■ GIVEN PASSAGE:
------------------------------
Thanks to the Chicago aquarium's frequent Twitter updates, viewers at home can follow along with these cute penguin adventures
Here’s a bit of good news amid the coronavirus pandemic!
After the Shedd Aquarium in Chicago temporarily closed to humans to help prevent the spread of COVID-19, caretakers at the aquarium took a group of rockhopper penguins on a tour of the facility’s other exhibits.
“Without guests in the building, caretakers are getting creative in how they provide enrichment to animals,” the aquarium told the Chicago Tribune. “Introducing new experiences, activities, foods and more to keep them active, encourage them to explore, problem-solve and express natural behaviors.”
And thanks to the aquarium’s frequent Twitter updates, viewers at home can follow along with these cute penguin adventures.
“Wellington seemed most interested in the fishes in Amazon Rising! The black-barred silver dollars also seemed interested in their unusual visitor,” the aquarium tweeted with a video of Wellington, one of the penguins, waddling around the Amazon exhibit.
------------------------------
■ DIRECTIONS FOR THIS TASK: Print the text about the Shedd Aquarium penguins in full, word for word. None of the material that comes next is required.

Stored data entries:
------------------------------
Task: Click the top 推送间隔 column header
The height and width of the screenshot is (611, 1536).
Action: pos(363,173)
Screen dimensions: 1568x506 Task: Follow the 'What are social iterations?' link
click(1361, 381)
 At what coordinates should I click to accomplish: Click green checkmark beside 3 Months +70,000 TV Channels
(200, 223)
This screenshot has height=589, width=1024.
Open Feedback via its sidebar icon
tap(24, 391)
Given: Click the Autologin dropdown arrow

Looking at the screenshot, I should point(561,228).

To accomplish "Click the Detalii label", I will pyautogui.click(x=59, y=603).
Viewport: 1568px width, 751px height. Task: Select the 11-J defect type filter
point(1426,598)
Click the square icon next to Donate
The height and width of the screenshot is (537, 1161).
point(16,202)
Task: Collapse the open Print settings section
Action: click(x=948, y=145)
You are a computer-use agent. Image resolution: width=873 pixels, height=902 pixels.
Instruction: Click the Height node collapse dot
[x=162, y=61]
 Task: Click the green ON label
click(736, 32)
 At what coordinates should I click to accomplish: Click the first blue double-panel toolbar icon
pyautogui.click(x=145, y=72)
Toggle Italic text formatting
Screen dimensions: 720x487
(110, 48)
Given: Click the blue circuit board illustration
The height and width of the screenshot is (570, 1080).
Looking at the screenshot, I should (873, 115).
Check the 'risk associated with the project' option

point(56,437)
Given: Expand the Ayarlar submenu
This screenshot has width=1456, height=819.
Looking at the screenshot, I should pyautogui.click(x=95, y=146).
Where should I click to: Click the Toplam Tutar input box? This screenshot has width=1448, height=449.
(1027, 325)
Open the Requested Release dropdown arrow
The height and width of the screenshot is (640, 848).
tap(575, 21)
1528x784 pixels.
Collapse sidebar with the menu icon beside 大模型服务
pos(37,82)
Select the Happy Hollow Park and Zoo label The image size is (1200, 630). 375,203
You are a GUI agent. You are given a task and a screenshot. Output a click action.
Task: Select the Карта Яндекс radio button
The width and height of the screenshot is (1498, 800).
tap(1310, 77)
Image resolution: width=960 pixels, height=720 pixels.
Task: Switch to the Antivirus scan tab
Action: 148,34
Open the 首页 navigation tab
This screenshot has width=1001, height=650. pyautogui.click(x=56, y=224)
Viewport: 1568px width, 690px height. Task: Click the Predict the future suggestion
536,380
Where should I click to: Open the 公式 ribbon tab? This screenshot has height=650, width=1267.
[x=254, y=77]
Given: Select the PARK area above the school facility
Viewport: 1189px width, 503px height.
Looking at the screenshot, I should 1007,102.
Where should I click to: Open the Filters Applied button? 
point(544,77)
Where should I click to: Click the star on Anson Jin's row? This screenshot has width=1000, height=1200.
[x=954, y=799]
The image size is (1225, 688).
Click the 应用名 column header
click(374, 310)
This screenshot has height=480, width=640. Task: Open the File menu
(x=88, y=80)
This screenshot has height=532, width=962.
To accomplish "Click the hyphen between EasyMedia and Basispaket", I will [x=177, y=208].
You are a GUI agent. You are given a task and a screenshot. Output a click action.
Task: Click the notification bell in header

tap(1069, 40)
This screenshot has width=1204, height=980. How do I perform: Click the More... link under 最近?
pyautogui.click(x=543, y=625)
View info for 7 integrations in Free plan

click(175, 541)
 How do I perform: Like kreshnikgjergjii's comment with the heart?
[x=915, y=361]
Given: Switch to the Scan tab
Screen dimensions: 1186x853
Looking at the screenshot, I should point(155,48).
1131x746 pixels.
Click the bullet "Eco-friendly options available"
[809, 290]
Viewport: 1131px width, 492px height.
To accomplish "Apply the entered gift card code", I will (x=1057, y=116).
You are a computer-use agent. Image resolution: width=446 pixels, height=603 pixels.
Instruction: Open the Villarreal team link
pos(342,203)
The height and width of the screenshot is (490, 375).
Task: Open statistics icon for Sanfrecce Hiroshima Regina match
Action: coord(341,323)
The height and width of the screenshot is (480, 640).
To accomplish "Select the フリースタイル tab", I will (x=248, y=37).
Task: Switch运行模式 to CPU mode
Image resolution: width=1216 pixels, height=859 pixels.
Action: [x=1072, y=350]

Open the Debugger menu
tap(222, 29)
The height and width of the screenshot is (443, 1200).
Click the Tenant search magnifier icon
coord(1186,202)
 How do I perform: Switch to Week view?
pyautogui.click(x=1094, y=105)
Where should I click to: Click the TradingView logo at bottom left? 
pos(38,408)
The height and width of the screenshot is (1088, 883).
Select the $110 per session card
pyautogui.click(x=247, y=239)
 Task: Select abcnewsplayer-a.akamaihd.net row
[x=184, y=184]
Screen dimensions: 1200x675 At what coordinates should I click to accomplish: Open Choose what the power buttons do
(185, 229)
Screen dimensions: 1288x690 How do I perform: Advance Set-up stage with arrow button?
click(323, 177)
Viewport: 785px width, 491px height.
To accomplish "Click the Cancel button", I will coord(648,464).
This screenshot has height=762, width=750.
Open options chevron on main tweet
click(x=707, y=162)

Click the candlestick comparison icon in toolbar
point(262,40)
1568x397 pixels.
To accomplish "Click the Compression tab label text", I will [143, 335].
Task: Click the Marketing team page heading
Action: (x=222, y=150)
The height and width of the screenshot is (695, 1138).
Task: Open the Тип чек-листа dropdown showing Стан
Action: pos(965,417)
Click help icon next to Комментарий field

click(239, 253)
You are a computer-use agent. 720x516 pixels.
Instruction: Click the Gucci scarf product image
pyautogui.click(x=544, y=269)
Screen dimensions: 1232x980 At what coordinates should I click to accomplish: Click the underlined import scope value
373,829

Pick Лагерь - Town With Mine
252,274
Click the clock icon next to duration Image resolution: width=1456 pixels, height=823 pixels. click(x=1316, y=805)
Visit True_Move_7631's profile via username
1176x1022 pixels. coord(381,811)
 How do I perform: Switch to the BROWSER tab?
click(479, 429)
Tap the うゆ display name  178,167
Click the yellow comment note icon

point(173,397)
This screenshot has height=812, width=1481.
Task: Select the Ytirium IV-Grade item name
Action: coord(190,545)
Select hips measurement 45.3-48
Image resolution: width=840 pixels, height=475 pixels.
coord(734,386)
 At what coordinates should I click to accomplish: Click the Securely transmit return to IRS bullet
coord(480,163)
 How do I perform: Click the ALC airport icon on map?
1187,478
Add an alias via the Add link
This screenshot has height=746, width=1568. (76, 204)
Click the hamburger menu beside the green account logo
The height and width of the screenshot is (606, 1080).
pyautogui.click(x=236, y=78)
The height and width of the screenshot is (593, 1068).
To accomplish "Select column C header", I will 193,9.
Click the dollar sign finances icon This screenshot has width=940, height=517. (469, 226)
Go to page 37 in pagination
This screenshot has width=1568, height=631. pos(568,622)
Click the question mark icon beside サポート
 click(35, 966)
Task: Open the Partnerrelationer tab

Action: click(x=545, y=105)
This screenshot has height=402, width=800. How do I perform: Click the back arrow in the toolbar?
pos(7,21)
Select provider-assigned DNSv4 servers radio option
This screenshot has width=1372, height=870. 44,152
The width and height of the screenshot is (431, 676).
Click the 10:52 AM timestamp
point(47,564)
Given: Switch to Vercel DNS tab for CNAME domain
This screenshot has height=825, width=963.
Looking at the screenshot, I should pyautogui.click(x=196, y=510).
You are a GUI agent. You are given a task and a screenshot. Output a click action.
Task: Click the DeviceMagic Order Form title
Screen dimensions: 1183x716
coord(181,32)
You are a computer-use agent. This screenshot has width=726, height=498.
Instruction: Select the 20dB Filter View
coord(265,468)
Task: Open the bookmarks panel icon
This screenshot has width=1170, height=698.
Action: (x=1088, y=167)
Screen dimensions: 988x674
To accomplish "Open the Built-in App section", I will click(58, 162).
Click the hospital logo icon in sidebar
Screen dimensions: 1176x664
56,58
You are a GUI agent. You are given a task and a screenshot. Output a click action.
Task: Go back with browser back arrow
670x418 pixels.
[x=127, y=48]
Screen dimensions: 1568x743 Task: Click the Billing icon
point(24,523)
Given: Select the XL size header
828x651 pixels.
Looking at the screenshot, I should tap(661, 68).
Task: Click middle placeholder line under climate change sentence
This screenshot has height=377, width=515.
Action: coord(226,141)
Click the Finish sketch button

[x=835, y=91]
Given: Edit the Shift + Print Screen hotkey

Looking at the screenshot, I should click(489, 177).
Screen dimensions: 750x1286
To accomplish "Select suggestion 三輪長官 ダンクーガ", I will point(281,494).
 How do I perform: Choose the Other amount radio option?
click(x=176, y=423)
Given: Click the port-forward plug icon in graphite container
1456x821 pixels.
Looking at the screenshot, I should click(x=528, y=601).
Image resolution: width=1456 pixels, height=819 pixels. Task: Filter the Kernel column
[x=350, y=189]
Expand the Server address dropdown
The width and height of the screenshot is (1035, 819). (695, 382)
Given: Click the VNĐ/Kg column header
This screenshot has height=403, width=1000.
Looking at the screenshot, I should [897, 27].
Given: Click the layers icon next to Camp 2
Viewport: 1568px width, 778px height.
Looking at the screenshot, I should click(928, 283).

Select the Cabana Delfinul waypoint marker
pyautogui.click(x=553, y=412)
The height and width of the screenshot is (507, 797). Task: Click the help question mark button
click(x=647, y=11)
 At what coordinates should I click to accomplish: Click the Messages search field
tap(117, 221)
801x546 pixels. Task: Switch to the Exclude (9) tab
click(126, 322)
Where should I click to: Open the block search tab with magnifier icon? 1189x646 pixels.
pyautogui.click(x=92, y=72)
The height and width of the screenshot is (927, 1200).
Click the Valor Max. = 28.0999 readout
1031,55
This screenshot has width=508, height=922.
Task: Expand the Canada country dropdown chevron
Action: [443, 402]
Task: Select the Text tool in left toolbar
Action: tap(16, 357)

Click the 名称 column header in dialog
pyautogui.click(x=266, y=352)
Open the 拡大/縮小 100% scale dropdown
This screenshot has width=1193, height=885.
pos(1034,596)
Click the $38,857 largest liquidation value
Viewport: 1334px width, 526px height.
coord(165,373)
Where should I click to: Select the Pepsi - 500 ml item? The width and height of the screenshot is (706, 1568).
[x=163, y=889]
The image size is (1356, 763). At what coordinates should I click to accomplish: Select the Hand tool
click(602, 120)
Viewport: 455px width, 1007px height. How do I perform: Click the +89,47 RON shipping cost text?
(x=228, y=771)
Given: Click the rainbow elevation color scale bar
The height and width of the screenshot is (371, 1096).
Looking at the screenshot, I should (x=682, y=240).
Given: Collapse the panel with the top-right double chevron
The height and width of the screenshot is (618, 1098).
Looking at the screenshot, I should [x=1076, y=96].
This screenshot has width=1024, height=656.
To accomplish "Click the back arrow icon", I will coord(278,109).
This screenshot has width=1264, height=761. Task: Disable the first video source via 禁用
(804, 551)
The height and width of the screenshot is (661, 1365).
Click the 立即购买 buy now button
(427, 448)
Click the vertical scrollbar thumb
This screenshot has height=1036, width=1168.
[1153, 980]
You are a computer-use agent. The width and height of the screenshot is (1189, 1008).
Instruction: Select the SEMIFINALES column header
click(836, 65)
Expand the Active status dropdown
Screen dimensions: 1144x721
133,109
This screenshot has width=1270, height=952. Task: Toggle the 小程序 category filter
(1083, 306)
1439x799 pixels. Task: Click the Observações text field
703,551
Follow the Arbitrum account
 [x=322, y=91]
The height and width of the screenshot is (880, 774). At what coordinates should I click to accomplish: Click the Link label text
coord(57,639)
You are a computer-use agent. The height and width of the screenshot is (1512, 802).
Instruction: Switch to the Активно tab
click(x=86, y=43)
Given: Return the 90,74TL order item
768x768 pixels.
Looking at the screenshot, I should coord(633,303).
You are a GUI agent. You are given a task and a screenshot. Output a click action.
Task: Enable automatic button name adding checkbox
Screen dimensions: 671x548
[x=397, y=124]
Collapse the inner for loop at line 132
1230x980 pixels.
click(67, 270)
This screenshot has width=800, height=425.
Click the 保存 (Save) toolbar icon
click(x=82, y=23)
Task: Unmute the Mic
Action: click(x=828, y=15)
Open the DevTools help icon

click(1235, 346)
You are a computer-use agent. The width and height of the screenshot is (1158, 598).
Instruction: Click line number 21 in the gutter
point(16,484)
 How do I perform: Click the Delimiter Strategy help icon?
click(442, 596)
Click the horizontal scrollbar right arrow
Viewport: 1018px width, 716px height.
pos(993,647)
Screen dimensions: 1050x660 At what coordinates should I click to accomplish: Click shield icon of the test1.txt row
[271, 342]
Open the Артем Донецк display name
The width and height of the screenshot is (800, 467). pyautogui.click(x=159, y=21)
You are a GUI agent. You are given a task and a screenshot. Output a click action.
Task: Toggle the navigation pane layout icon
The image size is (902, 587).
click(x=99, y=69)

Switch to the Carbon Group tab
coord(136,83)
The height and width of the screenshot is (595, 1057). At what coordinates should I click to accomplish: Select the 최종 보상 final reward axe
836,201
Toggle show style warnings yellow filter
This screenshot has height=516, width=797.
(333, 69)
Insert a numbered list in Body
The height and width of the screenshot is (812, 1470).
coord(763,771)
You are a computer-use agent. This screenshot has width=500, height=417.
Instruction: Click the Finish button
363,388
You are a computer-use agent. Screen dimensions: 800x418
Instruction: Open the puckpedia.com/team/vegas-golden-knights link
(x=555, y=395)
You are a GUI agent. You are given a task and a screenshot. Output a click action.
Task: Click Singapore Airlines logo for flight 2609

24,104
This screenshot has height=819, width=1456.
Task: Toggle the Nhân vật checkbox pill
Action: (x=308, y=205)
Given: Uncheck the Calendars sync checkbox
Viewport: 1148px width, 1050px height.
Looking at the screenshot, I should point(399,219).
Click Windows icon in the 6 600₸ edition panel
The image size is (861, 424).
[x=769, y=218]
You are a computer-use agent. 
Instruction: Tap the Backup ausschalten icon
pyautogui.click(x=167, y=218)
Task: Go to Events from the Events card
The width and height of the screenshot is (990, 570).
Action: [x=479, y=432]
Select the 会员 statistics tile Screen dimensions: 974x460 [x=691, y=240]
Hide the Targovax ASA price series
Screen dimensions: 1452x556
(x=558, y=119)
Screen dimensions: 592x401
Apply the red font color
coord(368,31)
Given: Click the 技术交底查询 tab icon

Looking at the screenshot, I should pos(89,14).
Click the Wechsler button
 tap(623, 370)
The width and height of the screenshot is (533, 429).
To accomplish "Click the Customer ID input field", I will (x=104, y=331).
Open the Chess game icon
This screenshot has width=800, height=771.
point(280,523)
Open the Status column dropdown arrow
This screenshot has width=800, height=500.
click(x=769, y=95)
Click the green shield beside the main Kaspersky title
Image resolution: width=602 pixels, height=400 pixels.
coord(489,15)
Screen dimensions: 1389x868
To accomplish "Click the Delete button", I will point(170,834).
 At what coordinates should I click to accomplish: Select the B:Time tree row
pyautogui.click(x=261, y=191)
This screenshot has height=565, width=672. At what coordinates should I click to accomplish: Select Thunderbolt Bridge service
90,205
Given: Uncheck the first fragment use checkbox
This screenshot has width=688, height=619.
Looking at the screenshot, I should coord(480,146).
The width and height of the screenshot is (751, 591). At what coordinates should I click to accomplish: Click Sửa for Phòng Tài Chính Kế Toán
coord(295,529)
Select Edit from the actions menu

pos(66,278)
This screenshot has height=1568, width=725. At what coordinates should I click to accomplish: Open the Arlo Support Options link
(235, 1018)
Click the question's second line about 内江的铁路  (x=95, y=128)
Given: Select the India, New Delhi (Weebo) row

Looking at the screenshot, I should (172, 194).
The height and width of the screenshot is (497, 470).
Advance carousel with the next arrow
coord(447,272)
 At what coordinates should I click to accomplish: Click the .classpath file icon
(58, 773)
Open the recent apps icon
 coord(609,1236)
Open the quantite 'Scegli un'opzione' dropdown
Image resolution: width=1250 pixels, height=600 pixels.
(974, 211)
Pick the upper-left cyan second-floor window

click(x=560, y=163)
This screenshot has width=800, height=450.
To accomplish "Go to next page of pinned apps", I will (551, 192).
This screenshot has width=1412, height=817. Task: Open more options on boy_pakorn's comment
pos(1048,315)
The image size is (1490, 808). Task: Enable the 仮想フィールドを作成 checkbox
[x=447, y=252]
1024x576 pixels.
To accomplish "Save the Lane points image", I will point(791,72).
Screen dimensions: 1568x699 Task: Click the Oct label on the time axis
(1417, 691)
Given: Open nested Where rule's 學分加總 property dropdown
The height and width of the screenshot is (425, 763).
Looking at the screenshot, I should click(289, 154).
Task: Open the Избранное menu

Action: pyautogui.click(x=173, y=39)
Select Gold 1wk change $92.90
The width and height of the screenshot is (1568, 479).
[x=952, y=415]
------------------------------
■ SOLUTION TO THIS PROBLEM:
Thanks to the Chicago aquarium's frequent Twitter updates, viewers at home can follow along with these cute penguin adventures
Here’s a bit of good news amid the coronavirus pandemic!
After the Shedd Aquarium in Chicago temporarily closed to humans to help prevent the spread of COVID-19, caretakers at the aquarium took a group of rockhopper penguins on a tour of the facility’s other exhibits.
“Without guests in the building, caretakers are getting creative in how they provide enrichment to animals,” the aquarium told the Chicago Tribune. “Introducing new experiences, activities, foods and more to keep them active, encourage them to explore, problem-solve and express natural behaviors.”
And thanks to the aquarium’s frequent Twitter updates, viewers at home can follow along with these cute penguin adventures.
“Wellington seemed most interested in the fishes in Amazon Rising! The black-barred silver dollars also seemed interested in their unusual visitor,” the aquarium tweeted with a video of Wellington, one of the penguins, waddling around the Amazon exhibit.